**Source data**

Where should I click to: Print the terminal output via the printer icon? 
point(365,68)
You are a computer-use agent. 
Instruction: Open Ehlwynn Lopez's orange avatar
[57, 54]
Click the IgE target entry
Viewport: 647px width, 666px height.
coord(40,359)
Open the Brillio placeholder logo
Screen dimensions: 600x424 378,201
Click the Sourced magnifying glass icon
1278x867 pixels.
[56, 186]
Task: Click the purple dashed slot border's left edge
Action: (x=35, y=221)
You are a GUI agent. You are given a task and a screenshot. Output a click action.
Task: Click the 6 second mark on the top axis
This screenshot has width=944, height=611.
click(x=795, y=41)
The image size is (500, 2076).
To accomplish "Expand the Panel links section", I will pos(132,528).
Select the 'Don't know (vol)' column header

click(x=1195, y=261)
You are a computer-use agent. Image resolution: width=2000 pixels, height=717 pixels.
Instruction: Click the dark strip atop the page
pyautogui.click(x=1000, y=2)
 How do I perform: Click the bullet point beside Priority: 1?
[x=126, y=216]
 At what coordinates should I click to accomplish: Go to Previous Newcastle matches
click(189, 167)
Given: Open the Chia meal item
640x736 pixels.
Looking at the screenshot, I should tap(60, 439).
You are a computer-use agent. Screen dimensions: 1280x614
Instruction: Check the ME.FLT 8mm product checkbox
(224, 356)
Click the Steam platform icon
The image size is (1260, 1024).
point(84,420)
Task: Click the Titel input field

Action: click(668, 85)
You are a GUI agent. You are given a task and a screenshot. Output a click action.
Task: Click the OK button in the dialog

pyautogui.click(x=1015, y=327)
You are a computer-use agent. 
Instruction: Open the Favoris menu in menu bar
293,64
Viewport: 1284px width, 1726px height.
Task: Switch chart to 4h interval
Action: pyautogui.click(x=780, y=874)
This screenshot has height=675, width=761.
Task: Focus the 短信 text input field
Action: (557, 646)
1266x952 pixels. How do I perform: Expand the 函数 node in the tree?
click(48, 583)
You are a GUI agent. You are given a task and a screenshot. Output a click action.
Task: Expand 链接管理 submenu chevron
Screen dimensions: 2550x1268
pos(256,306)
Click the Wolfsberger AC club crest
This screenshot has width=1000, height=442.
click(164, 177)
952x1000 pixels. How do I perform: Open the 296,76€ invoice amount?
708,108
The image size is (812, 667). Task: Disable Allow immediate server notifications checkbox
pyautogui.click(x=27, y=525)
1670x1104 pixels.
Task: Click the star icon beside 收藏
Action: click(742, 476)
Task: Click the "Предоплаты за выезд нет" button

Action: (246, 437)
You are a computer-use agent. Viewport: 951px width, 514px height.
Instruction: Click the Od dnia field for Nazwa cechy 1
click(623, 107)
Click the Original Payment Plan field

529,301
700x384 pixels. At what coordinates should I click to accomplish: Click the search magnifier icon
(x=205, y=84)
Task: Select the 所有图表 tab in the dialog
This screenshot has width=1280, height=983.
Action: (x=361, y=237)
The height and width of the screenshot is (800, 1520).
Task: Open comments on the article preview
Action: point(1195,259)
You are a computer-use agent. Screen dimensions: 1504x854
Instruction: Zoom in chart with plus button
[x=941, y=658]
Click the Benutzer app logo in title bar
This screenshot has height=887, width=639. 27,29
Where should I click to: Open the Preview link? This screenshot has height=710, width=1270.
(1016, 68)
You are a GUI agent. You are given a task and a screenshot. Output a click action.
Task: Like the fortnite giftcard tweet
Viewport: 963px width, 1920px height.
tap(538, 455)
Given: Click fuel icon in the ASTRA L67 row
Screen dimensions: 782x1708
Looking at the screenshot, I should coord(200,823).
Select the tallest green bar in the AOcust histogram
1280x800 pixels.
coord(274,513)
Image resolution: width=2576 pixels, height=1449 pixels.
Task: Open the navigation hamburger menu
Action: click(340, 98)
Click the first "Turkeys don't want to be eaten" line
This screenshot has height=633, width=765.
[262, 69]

**Request**
Retype every line of the listing above without changing anything.

**Task answer**
Where should I click to: Print the terminal output via the printer icon? 
point(365,68)
You are a computer-use agent. 
Instruction: Open Ehlwynn Lopez's orange avatar
[57, 54]
Click the IgE target entry
Viewport: 647px width, 666px height.
coord(40,359)
Open the Brillio placeholder logo
Screen dimensions: 600x424 378,201
Click the Sourced magnifying glass icon
1278x867 pixels.
[56, 186]
Task: Click the purple dashed slot border's left edge
Action: (x=35, y=221)
You are a GUI agent. You are given a task and a screenshot. Output a click action.
Task: Click the 6 second mark on the top axis
This screenshot has width=944, height=611.
click(x=795, y=41)
The image size is (500, 2076).
To accomplish "Expand the Panel links section", I will pos(132,528).
Select the 'Don't know (vol)' column header

click(x=1195, y=261)
You are a computer-use agent. Image resolution: width=2000 pixels, height=717 pixels.
Instruction: Click the dark strip atop the page
pyautogui.click(x=1000, y=2)
 How do I perform: Click the bullet point beside Priority: 1?
[x=126, y=216]
 At what coordinates should I click to accomplish: Go to Previous Newcastle matches
click(189, 167)
Given: Open the Chia meal item
640x736 pixels.
Looking at the screenshot, I should tap(60, 439).
You are a computer-use agent. Screen dimensions: 1280x614
Instruction: Check the ME.FLT 8mm product checkbox
(224, 356)
Click the Steam platform icon
The image size is (1260, 1024).
point(84,420)
Task: Click the Titel input field

Action: click(668, 85)
You are a GUI agent. You are given a task and a screenshot. Output a click action.
Task: Click the OK button in the dialog

pyautogui.click(x=1015, y=327)
You are a computer-use agent. 
Instruction: Open the Favoris menu in menu bar
293,64
Viewport: 1284px width, 1726px height.
Task: Switch chart to 4h interval
Action: pyautogui.click(x=780, y=874)
This screenshot has height=675, width=761.
Task: Focus the 短信 text input field
Action: (557, 646)
1266x952 pixels. How do I perform: Expand the 函数 node in the tree?
click(48, 583)
You are a GUI agent. You are given a task and a screenshot. Output a click action.
Task: Expand 链接管理 submenu chevron
Screen dimensions: 2550x1268
pos(256,306)
Click the Wolfsberger AC club crest
This screenshot has width=1000, height=442.
click(164, 177)
952x1000 pixels. How do I perform: Open the 296,76€ invoice amount?
708,108
The image size is (812, 667). Task: Disable Allow immediate server notifications checkbox
pyautogui.click(x=27, y=525)
1670x1104 pixels.
Task: Click the star icon beside 收藏
Action: click(742, 476)
Task: Click the "Предоплаты за выезд нет" button

Action: (246, 437)
You are a computer-use agent. Viewport: 951px width, 514px height.
Instruction: Click the Od dnia field for Nazwa cechy 1
click(623, 107)
Click the Original Payment Plan field

529,301
700x384 pixels. At what coordinates should I click to accomplish: Click the search magnifier icon
(x=205, y=84)
Task: Select the 所有图表 tab in the dialog
This screenshot has width=1280, height=983.
Action: (x=361, y=237)
The height and width of the screenshot is (800, 1520).
Task: Open comments on the article preview
Action: point(1195,259)
You are a computer-use agent. Screen dimensions: 1504x854
Instruction: Zoom in chart with plus button
[x=941, y=658]
Click the Benutzer app logo in title bar
This screenshot has height=887, width=639. 27,29
Where should I click to: Open the Preview link? This screenshot has height=710, width=1270.
(1016, 68)
You are a GUI agent. You are given a task and a screenshot. Output a click action.
Task: Like the fortnite giftcard tweet
Viewport: 963px width, 1920px height.
tap(538, 455)
Given: Click fuel icon in the ASTRA L67 row
Screen dimensions: 782x1708
Looking at the screenshot, I should coord(200,823).
Select the tallest green bar in the AOcust histogram
1280x800 pixels.
coord(274,513)
Image resolution: width=2576 pixels, height=1449 pixels.
Task: Open the navigation hamburger menu
Action: click(340, 98)
Click the first "Turkeys don't want to be eaten" line
This screenshot has height=633, width=765.
[262, 69]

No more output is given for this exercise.